= Beginning of Section =
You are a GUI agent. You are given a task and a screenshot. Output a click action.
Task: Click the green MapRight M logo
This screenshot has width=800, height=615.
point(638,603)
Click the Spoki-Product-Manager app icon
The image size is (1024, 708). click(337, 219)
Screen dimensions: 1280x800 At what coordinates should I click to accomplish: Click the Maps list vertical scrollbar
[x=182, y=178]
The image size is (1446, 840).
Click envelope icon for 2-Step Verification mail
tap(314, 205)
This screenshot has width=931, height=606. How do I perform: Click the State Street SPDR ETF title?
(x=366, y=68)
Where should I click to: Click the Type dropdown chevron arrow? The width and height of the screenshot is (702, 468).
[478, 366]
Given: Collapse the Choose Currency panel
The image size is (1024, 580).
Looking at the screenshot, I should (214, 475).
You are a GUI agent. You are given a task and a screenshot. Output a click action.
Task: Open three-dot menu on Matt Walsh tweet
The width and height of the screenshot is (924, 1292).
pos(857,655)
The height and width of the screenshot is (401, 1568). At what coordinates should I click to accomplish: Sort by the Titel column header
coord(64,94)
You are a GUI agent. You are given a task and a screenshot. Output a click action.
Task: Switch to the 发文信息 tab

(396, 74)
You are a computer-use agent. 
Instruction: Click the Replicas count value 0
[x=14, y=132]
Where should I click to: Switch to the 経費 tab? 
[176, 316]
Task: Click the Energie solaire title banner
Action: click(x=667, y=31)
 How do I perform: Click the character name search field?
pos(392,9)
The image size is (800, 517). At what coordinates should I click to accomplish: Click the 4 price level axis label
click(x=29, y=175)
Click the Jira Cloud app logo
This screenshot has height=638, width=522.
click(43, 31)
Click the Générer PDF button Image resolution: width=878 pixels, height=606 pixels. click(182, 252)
= End of Section =
Repeat the material word for word, in full.

You are a GUI agent. You are given a task and a screenshot. Output a click action.
Task: Click the green MapRight M logo
This screenshot has width=800, height=615.
point(638,603)
Click the Spoki-Product-Manager app icon
The image size is (1024, 708). click(337, 219)
Screen dimensions: 1280x800 At what coordinates should I click to accomplish: Click the Maps list vertical scrollbar
[x=182, y=178]
The image size is (1446, 840).
Click envelope icon for 2-Step Verification mail
tap(314, 205)
This screenshot has width=931, height=606. How do I perform: Click the State Street SPDR ETF title?
(x=366, y=68)
Where should I click to: Click the Type dropdown chevron arrow? The width and height of the screenshot is (702, 468).
[478, 366]
Given: Collapse the Choose Currency panel
The image size is (1024, 580).
Looking at the screenshot, I should (214, 475).
You are a GUI agent. You are given a task and a screenshot. Output a click action.
Task: Open three-dot menu on Matt Walsh tweet
The width and height of the screenshot is (924, 1292).
pos(857,655)
The height and width of the screenshot is (401, 1568). At what coordinates should I click to accomplish: Sort by the Titel column header
coord(64,94)
You are a GUI agent. You are given a task and a screenshot. Output a click action.
Task: Switch to the 发文信息 tab

(396, 74)
You are a computer-use agent. 
Instruction: Click the Replicas count value 0
[x=14, y=132]
Where should I click to: Switch to the 経費 tab? 
[176, 316]
Task: Click the Energie solaire title banner
Action: click(x=667, y=31)
 How do I perform: Click the character name search field?
pos(392,9)
The image size is (800, 517). At what coordinates should I click to accomplish: Click the 4 price level axis label
click(x=29, y=175)
Click the Jira Cloud app logo
This screenshot has height=638, width=522.
click(43, 31)
Click the Générer PDF button Image resolution: width=878 pixels, height=606 pixels. click(182, 252)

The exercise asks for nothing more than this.